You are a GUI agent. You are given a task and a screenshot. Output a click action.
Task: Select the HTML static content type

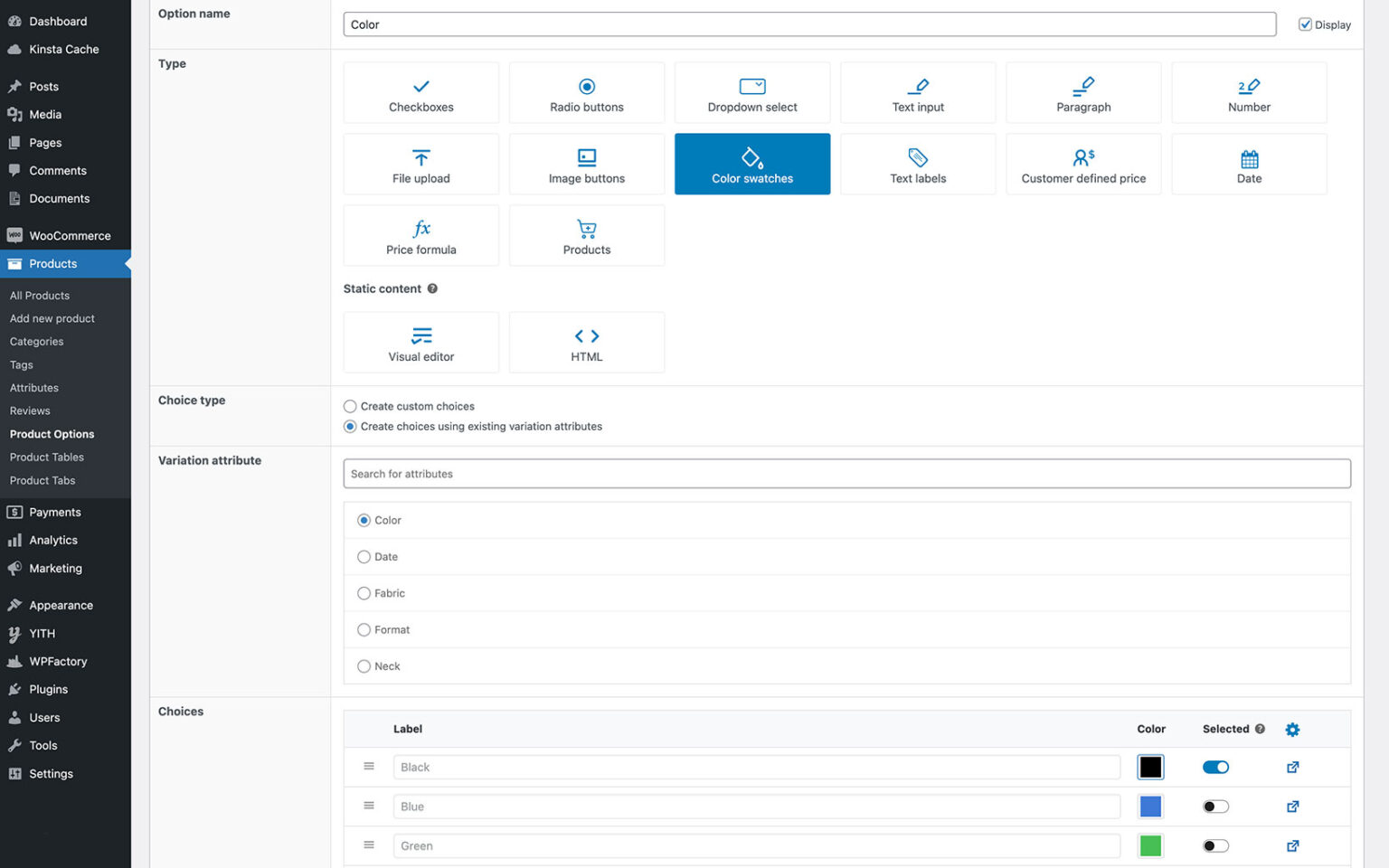(586, 342)
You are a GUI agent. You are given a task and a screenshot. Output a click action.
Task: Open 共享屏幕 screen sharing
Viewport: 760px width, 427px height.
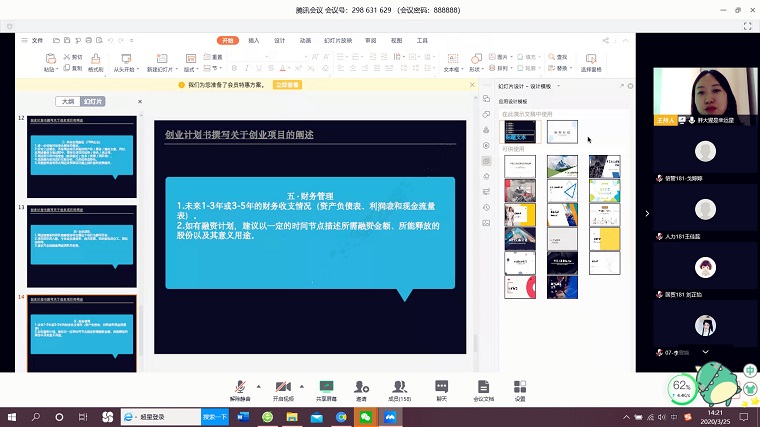point(326,386)
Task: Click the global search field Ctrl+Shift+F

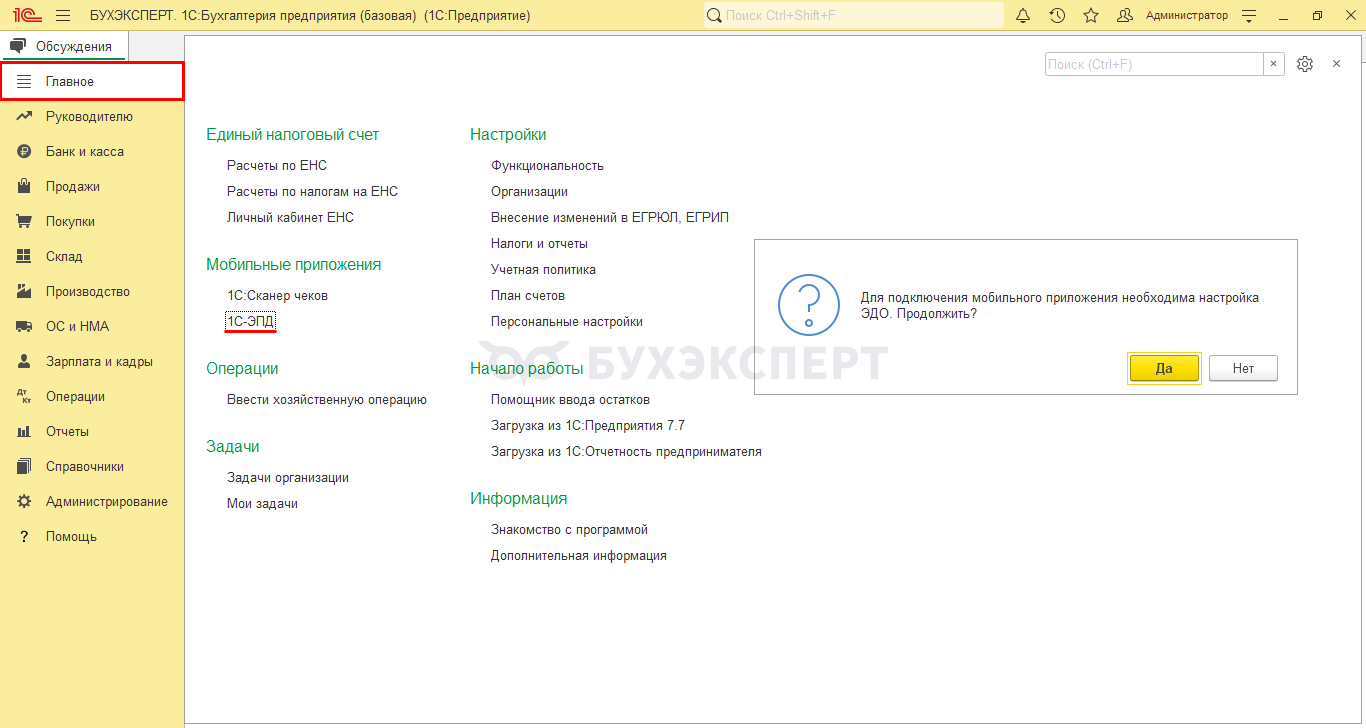Action: (854, 16)
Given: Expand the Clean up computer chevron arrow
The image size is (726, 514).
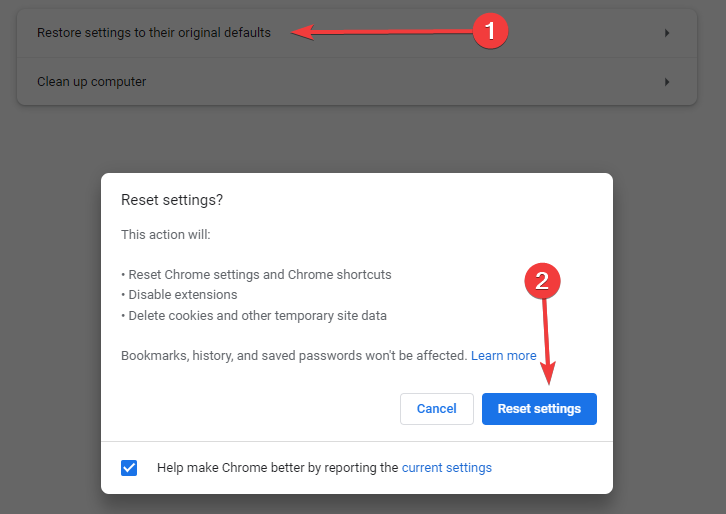Looking at the screenshot, I should point(667,82).

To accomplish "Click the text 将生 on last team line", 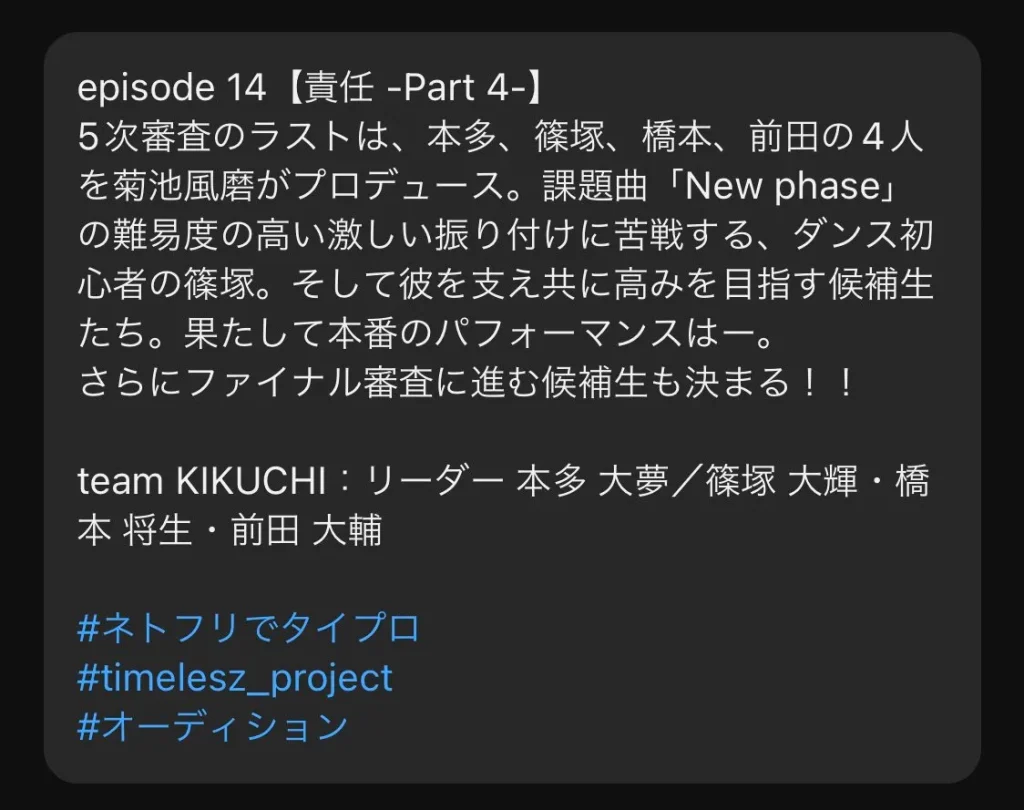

== == ==

■ Problem to solve:
Print exactly the lines above that run from the one with "Task: Select the HTML static content type" down to the one with "Given: Expand the", and omit the pictures.

■ Task result:
Task: Select the HTML static content type

(586, 342)
You are a GUI agent. You are given a task and a screenshot. Output a click action.
Task: Open 共享屏幕 screen sharing
Viewport: 760px width, 427px height.
point(326,386)
Task: Click the global search field Ctrl+Shift+F

Action: (854, 16)
Given: Expand the Clean up computer chevron arrow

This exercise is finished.